At 17, he walked into the Mumbai dressing room. Rohit Sharma was there. Rahane. Wasim Jaffer, Ajit Agarkar, proper names, proper reputations. Harmeet was just a kid with a scholarship and sweaty palms.

7 wickets in his first match. Not a typo. Seven. Against grown men who’d been doing this for a decade. 5 more in his third game against Tamil Nadu. The ball was turning square. His life was turning toward something big.

Except cricket doesn’t care about your story. Cricket eats its young.

World Cup that changed nothing

First U-19 World Cup. Harmeet bowled like his hair was on fire, too much heart, not enough head. Too many loose ones. Too many runs. The management sat him down. Made him watch from the bench while his mates fought it out.

Most kids would’ve folded. Harmeet just bent. Then came back harder.

He forced his way back in. Hungrier. Better. Bowled through the tournament at 3.02 an over. Semifinal against New Zealand: 2 for 30 in 10 overs. Final against Australia: 36 runs in 10 overs, strangling their innings until they couldn’t breathe.

Ian Chappell wrote he was ready. Ready for India. Ready for the big time.

++++++++++++++++++++

EXERCISES TO COMPLETE:
**A.** In the cricket passage, how many wickets did Harmeet take in his first match?
**B.** Reproduce the cricket passage starting at the words "Except cricket doesn’t" and ending after "fought it out.".
The data after this point is separate from the cricket passage.

RECORDED INFORMATION:
++++++++++++++++++++

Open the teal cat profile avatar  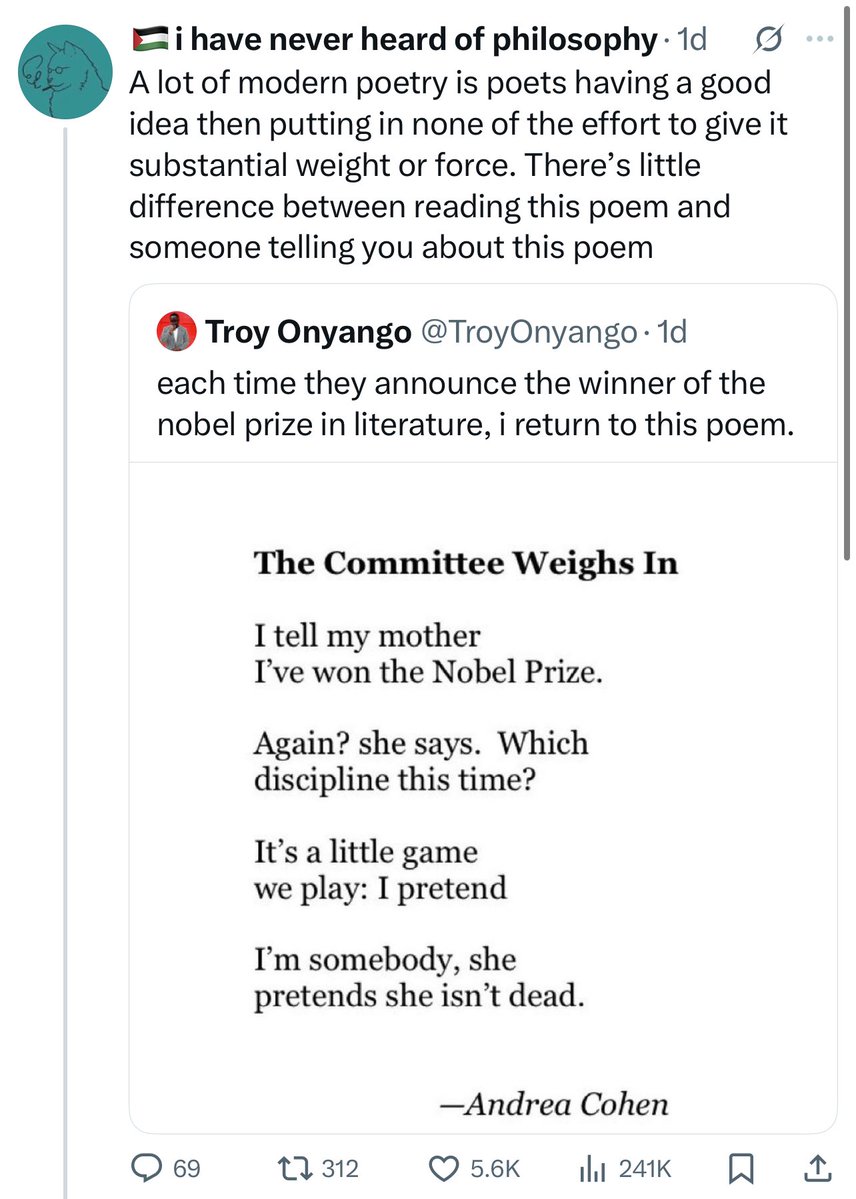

++++++++++++++++++++

ANSWERS TO THE EXERCISES:
**A.** Seven wickets.

**B.**
Except cricket doesn’t care about your story. Cricket eats its young.

World Cup that changed nothing

First U-19 World Cup. Harmeet bowled like his hair was on fire, too much heart, not enough head. Too many loose ones. Too many runs. The management sat him down. Made him watch from the bench while his mates fought it out.